Optimizing the switching operation in monoclonal antibody production: Economic MPC and reinforcement learning

Abstract

Monoclonal antibodies (mAbs), crucial in medicine and biopharmaceuticals, require optimized large-scale production to meet high clinical dosage demands. Most of the processes for industrial mAb production rely on fed-batch operations, resulting in significant downtime. Transitioning to fully continuous and integrated processes holds the potential to boost product yield, enhance quality, and reduce storage costs for intermediate products. The integrated continuous mAb production process can be divided into the upstream and downstream processes. One crucial aspect that ensures the continuity of the integrated process is the switching of the capture columns, which are typically chromatography columns operated in a fed-batch manner downstream. Due to the discrete nature of the switching operation, advanced process control algorithms such as economic MPC (EMPC) are computationally difficult to implement.
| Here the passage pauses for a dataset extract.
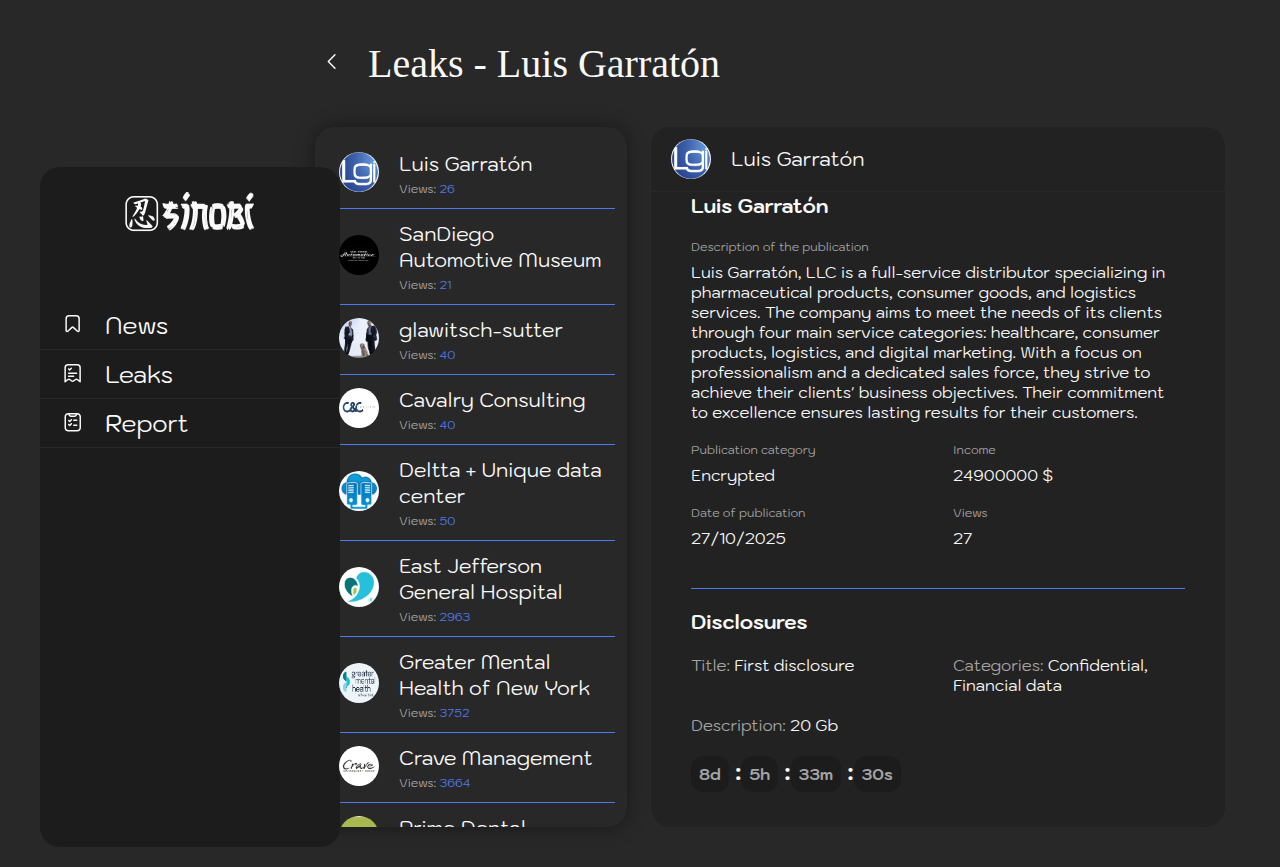Open the glawitsch-sutter leak entry
The width and height of the screenshot is (1280, 867).
click(x=480, y=331)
This is because an integer nonlinear program (INLP) needs to be solved online at each sampling time.This paper introduces two computationally-efficient approaches for EMPC implementation, namely, a sigmoid function approximation approach and a rectified linear unit (ReLU) approximation approach. It also explores the application of deep reinforcement learning (DRL). These three methods are compared to the traditional switching approach which is based on a 1 % product breakthrough rule and which involves no optimization.